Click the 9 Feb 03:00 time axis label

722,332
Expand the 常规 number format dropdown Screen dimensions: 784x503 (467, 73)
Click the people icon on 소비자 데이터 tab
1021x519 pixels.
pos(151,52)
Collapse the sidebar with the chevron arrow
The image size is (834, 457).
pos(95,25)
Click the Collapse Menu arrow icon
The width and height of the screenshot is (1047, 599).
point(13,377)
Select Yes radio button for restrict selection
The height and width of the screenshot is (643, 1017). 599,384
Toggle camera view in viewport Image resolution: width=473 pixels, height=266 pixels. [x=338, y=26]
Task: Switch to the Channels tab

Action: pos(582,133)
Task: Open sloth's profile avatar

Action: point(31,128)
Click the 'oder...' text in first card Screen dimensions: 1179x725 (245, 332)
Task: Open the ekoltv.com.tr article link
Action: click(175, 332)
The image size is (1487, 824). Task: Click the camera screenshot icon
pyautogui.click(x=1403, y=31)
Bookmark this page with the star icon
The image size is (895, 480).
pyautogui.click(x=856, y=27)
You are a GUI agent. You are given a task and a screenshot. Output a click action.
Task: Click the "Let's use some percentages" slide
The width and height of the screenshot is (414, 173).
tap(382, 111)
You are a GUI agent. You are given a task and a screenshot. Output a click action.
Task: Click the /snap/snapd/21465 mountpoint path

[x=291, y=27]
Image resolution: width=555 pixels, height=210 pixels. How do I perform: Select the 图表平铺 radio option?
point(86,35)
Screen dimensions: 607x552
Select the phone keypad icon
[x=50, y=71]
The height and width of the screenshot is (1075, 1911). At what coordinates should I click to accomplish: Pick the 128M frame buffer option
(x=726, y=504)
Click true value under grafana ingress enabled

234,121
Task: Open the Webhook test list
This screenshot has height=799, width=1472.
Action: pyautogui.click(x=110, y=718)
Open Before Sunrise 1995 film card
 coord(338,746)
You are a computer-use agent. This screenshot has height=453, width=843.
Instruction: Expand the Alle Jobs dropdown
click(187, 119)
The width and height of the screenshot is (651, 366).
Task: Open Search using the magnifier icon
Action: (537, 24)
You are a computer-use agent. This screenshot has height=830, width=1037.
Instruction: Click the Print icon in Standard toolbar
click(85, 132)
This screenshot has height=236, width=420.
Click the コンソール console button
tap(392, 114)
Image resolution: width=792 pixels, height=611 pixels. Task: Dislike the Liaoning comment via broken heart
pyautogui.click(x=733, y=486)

◆ DIRECTIONS FOR THIS TASK
Convert the data above into a Markdown table with the columns Row and Line, giving each non-blank line its own row number.

◆ EXPECTED ANSWER
| Row | Line |
|---|---|
| 1 | Click the 9 Feb 03:00 time axis label |
| 2 | 722,332 |
| 3 | Expand the 常规 number format dropdown Screen dimensions: 784x503 (467, 73) |
| 4 | Click the people icon on 소비자 데이터 tab |
| 5 | 1021x519 pixels. |
| 6 | pos(151,52) |
| 7 | Collapse the sidebar with the chevron arrow |
| 8 | The image size is (834, 457). |
| 9 | pos(95,25) |
| 10 | Click the Collapse Menu arrow icon |
| 11 | The width and height of the screenshot is (1047, 599). |
| 12 | point(13,377) |
| 13 | Select Yes radio button for restrict selection |
| 14 | The height and width of the screenshot is (643, 1017). 599,384 |
| 15 | Toggle camera view in viewport Image resolution: width=473 pixels, height=266 pixels. [x=338, y=26] |
| 16 | Task: Switch to the Channels tab |
| 17 | Action: pos(582,133) |
| 18 | Task: Open sloth's profile avatar |
| 19 | Action: point(31,128) |
| 20 | Click the 'oder...' text in first card Screen dimensions: 1179x725 (245, 332) |
| 21 | Task: Open the ekoltv.com.tr article link |
| 22 | Action: click(175, 332) |
| 23 | The image size is (1487, 824). Task: Click the camera screenshot icon |
| 24 | pyautogui.click(x=1403, y=31) |
| 25 | Bookmark this page with the star icon |
| 26 | The image size is (895, 480). |
| 27 | pyautogui.click(x=856, y=27) |
| 28 | You are a GUI agent. You are given a task and a screenshot. Output a click action. |
| 29 | Task: Click the "Let's use some percentages" slide |
| 30 | The width and height of the screenshot is (414, 173). |
| 31 | tap(382, 111) |
| 32 | You are a GUI agent. You are given a task and a screenshot. Output a click action. |
| 33 | Task: Click the /snap/snapd/21465 mountpoint path |
| 34 | [x=291, y=27] |
| 35 | Image resolution: width=555 pixels, height=210 pixels. How do I perform: Select the 图表平铺 radio option? |
| 36 | point(86,35) |
| 37 | Screen dimensions: 607x552 |
| 38 | Select the phone keypad icon |
| 39 | [x=50, y=71] |
| 40 | The height and width of the screenshot is (1075, 1911). At what coordinates should I click to accomplish: Pick the 128M frame buffer option |
| 41 | (x=726, y=504) |
| 42 | Click true value under grafana ingress enabled |
| 43 | 234,121 |
| 44 | Task: Open the Webhook test list |
| 45 | This screenshot has height=799, width=1472. |
| 46 | Action: pyautogui.click(x=110, y=718) |
| 47 | Open Before Sunrise 1995 film card |
| 48 |  coord(338,746) |
| 49 | You are a computer-use agent. This screenshot has height=453, width=843. |
| 50 | Instruction: Expand the Alle Jobs dropdown |
| 51 | click(187, 119) |
| 52 | The width and height of the screenshot is (651, 366). |
| 53 | Task: Open Search using the magnifier icon |
| 54 | Action: (537, 24) |
| 55 | You are a computer-use agent. This screenshot has height=830, width=1037. |
| 56 | Instruction: Click the Print icon in Standard toolbar |
| 57 | click(85, 132) |
| 58 | This screenshot has height=236, width=420. |
| 59 | Click the コンソール console button |
| 60 | tap(392, 114) |
| 61 | Image resolution: width=792 pixels, height=611 pixels. Task: Dislike the Liaoning comment via broken heart |
| 62 | pyautogui.click(x=733, y=486) |